▶ _Task requirements_:
Output nothing except the lines from the one containing "Task: Play archive of FelenaSoft_5 camera" through the final line of the data, both included, typed exactly, minus the pictures.

▶ _The data_:
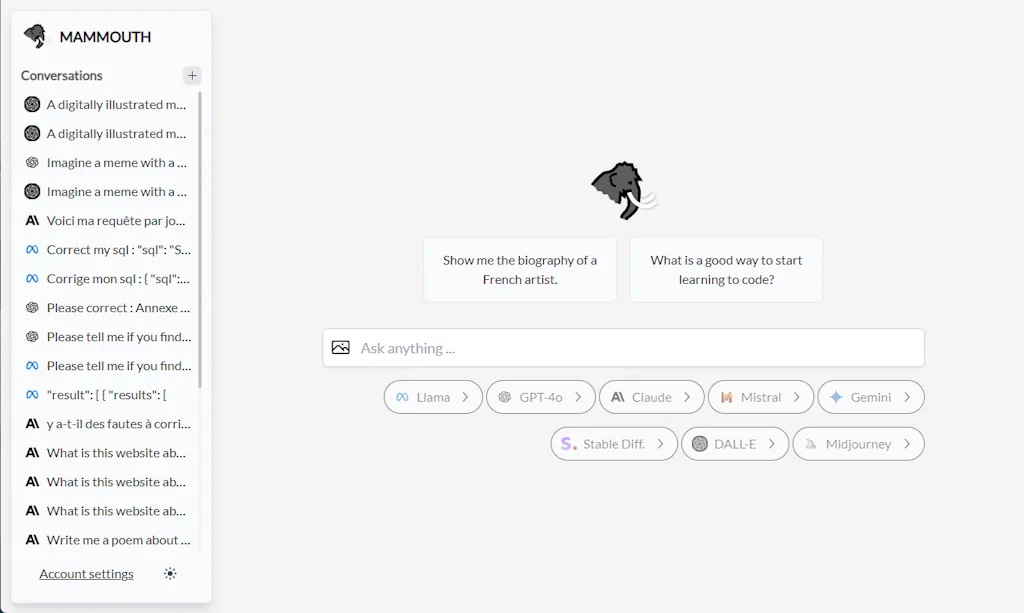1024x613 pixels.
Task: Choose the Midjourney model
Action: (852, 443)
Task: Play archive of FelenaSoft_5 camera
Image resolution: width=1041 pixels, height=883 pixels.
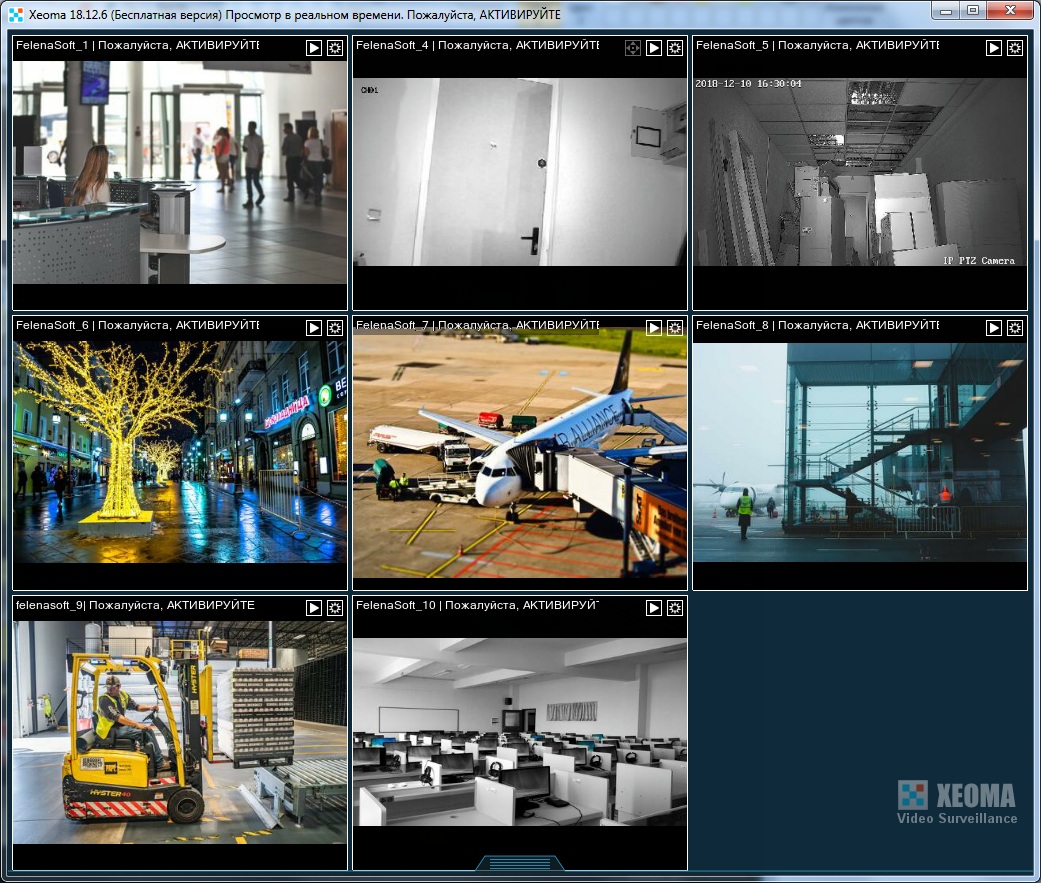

▶ _Output of the exercise_:
Task: Play archive of FelenaSoft_5 camera
Image resolution: width=1041 pixels, height=883 pixels.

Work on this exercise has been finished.